Now DPZ has developed hundreds of projects around the world that include new communities and neighborhoods as well as urban infill projects, suburban retrofits and even affordable housing. I think the latter, most recent feature has resulted from criticism of New Urbanist neighborhoods that have sought to attract households of middle income status or above had invited a NIMBY (Not In My Back Yard) reputation. I was a board member of a non-profit housing development company called the Neighborhood Economic Development Company (NEDCO) while a student at UO and bought one of their low-income homes in a neighborhood they’d built thinking this was an opportunity to recreate the neighborhood sensibility and camaraderie I’d enjoyed as a resident of Laurelwood. This was not a DPZ project though many of the New Urbanism principles of urban planning were employed. Both the homes and the people that owned them soon fell apart. The homes were cheaply made and were nearly impossible to resell. The resident turnover was quicker than any rental community I’d ever lived in as homeowners were soon outnumberd by renters. This sad situation was compounded by the constant drama that is a reality of living in a neighborhood full of people who are always living on the edge of financial disaster.

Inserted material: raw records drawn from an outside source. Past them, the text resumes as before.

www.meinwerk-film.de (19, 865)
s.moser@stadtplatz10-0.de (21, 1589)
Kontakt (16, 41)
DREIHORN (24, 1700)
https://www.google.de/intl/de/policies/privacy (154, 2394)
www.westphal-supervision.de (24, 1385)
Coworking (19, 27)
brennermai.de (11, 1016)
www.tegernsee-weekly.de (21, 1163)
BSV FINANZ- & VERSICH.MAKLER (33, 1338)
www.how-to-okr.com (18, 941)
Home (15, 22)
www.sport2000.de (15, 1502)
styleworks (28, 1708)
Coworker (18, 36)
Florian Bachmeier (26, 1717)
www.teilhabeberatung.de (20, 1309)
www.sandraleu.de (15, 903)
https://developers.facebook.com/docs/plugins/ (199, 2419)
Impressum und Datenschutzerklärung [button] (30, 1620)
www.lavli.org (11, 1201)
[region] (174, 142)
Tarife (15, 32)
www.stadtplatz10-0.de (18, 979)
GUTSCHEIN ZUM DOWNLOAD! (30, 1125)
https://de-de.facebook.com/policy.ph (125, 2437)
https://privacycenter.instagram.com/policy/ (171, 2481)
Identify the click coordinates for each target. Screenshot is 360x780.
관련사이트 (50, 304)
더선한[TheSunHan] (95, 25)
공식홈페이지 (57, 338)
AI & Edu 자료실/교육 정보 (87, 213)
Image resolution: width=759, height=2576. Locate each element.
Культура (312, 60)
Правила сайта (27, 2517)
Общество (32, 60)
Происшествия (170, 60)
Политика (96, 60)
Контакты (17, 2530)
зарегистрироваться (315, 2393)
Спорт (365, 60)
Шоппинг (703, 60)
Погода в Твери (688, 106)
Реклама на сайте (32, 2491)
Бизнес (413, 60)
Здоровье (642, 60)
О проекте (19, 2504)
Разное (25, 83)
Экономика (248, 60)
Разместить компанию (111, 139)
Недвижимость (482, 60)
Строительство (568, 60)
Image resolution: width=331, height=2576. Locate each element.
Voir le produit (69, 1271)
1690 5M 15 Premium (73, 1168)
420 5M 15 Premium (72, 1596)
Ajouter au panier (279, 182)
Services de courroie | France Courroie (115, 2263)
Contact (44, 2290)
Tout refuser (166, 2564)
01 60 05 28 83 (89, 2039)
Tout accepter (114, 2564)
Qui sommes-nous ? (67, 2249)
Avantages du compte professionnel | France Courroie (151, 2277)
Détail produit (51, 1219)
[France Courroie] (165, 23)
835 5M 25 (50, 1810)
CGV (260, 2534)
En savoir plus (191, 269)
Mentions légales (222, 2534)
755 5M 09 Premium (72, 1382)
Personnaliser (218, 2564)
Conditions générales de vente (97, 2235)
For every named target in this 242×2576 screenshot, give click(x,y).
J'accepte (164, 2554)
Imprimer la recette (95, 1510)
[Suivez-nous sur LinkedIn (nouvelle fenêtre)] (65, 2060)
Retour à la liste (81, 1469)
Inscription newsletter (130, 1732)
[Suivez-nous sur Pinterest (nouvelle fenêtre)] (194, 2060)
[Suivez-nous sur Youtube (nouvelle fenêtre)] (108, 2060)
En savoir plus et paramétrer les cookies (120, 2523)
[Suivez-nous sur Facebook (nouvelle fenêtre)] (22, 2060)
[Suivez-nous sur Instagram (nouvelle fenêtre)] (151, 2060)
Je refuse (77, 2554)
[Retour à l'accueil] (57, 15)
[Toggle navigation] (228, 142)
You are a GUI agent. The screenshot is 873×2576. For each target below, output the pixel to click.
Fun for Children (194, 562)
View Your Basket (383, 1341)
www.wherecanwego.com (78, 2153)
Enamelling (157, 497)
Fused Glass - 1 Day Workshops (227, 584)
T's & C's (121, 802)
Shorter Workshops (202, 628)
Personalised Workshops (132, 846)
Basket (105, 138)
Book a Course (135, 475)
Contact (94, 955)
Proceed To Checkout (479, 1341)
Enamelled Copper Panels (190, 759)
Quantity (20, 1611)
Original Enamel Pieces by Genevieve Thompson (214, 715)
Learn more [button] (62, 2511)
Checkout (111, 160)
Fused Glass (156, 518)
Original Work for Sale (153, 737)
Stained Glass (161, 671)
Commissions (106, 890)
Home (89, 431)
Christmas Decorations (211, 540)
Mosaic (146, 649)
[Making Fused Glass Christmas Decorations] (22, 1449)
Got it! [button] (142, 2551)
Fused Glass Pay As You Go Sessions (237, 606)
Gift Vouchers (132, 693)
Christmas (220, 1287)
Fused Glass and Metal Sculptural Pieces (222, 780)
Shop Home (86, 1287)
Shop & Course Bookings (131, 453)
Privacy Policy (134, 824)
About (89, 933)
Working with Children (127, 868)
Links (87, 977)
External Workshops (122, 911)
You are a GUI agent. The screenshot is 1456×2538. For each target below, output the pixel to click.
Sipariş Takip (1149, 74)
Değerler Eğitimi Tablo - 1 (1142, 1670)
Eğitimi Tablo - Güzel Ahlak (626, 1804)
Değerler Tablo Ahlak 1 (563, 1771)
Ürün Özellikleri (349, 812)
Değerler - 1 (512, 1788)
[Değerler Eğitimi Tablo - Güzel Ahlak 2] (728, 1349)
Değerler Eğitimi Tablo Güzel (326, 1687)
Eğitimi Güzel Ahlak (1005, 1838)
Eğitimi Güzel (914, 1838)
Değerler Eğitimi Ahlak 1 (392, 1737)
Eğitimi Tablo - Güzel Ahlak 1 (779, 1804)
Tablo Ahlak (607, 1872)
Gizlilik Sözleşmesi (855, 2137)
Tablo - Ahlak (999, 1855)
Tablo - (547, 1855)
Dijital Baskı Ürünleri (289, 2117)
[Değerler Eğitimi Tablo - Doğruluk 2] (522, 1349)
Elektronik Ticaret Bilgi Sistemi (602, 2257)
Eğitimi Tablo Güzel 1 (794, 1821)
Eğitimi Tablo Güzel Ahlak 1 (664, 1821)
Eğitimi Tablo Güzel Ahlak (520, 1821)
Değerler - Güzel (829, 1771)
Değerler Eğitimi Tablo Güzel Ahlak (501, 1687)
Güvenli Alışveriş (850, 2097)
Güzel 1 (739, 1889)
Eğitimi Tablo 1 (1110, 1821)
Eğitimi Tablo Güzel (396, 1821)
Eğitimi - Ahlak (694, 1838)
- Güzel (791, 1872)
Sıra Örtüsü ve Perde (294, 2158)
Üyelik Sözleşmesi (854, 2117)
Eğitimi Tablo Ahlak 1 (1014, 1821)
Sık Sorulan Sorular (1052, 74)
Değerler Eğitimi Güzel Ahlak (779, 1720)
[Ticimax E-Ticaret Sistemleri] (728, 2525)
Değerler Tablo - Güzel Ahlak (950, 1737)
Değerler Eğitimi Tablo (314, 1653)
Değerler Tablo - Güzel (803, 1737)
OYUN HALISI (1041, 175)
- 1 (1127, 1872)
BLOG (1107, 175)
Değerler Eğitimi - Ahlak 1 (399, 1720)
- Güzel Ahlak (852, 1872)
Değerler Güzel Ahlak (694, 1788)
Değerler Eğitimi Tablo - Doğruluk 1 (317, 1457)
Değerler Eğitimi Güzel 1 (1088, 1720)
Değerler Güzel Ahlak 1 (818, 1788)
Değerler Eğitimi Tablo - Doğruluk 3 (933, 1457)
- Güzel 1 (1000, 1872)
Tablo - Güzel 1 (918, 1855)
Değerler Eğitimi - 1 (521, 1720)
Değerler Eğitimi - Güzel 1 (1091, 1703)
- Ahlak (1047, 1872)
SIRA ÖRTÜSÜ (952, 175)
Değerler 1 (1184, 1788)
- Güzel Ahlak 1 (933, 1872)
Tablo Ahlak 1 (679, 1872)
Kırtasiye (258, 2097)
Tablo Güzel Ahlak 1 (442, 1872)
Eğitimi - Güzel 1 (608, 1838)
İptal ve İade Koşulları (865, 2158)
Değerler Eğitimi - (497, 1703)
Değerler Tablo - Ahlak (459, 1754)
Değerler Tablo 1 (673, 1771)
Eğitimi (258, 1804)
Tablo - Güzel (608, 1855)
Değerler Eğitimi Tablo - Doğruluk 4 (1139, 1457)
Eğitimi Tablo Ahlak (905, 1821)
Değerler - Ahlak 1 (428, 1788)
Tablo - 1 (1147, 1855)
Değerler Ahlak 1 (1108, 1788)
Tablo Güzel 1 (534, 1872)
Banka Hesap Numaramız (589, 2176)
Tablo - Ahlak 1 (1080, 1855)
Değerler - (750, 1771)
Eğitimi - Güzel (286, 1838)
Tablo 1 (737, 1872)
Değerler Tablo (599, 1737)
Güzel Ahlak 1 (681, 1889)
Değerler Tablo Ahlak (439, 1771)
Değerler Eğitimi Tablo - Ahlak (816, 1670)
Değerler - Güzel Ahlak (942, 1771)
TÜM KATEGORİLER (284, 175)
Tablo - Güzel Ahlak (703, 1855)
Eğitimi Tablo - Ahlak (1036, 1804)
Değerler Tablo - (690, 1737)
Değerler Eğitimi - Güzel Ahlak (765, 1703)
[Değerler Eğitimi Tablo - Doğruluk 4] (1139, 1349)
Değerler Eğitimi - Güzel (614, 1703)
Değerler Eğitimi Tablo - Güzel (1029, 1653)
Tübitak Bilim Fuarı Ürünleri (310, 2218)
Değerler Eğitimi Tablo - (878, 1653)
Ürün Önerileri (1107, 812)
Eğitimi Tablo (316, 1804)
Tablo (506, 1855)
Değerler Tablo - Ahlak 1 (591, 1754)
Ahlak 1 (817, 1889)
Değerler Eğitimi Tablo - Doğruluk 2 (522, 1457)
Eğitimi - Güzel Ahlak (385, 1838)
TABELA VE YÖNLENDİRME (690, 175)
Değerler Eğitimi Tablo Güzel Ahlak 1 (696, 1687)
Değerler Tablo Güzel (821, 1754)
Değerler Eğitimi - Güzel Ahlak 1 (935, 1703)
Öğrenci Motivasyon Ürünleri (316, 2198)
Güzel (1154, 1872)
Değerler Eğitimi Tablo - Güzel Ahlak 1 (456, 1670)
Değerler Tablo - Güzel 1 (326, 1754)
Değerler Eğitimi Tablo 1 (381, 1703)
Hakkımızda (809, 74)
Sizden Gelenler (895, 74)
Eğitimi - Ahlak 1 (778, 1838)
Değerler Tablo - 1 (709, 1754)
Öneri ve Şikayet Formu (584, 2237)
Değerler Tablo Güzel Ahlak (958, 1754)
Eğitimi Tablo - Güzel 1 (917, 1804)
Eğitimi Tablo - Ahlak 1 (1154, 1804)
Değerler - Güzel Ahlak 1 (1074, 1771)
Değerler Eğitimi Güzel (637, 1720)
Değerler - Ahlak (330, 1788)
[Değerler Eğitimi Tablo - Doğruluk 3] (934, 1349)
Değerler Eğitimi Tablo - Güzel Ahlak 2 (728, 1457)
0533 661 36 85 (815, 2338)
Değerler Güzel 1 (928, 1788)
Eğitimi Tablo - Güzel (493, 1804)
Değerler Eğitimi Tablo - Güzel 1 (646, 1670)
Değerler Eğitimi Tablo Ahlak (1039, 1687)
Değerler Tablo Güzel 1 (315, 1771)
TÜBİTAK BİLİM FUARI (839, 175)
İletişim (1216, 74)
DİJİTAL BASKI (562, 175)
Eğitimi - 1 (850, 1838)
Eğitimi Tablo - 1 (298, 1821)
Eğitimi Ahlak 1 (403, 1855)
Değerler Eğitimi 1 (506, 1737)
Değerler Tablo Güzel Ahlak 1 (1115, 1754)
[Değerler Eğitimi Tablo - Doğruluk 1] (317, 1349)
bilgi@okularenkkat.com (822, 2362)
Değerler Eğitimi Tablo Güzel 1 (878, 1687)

Since Hurricane Katrina DPZ has developed Katrina Cottage “a more viable and humane alternative to the FEMA trailer." I hope these folks will be able to develop this community into a neighborhood and that it will not be just another transitional band-aid rental community. http://www.dpz.com/projects.aspx
New Urbanists have adapted their urban planning philosophy around the world as global solutions to solving environmental and economic issues while blending with local vernacular, cultural standards and traditions. "Located in León, Mexico, the La Primavera project demonstrates how the discipline of the neighborhood learned from traditional urbanism may be applied to the scale of the city…Nevertheless, certain site characteristics posed a challenge to bringing traditional urban theory into practice. One of the most significant of these is a series of long irrigation canals that crisscross the property. The grid of agricultural parcels created by the canals dictates the orthogonal pattern of the neighborhoods, the shape of the civic central plaza, and the layout of the commercial frontage." ~DPZ
I’m still looking for the perfect neighborhood and think that it may not exist. Yes, there are many, many communities that are planned based on the tenants of New Urbanism, but the right combination of architecture, neighborhood and community that I experienced in Laurelwood may not exist just yet in a newly developed or refurbished neighborhood. Relationships take time… and in the case of Laurelwood, it took almost a century. That doesn’t mean that I don’t champion New Urbanist ideals. In fact, the state of our current economy and environment requires it. We must now plan new pedestrian neighborhoods and retrofit our existing communities that are the result of poor or unplanned neighborhoods that have become impersonal, transitional and characteristic of urban sprawl. I look forward to the day when the maps are laced with high-speed train routes instead of freeways and houses create more energy than they consume. I look forward to the day when I know my neighbors because I’ve lived next door to them for many years and am not more concerned with how they affect the resale value of my property. Will it happen? Time will tell.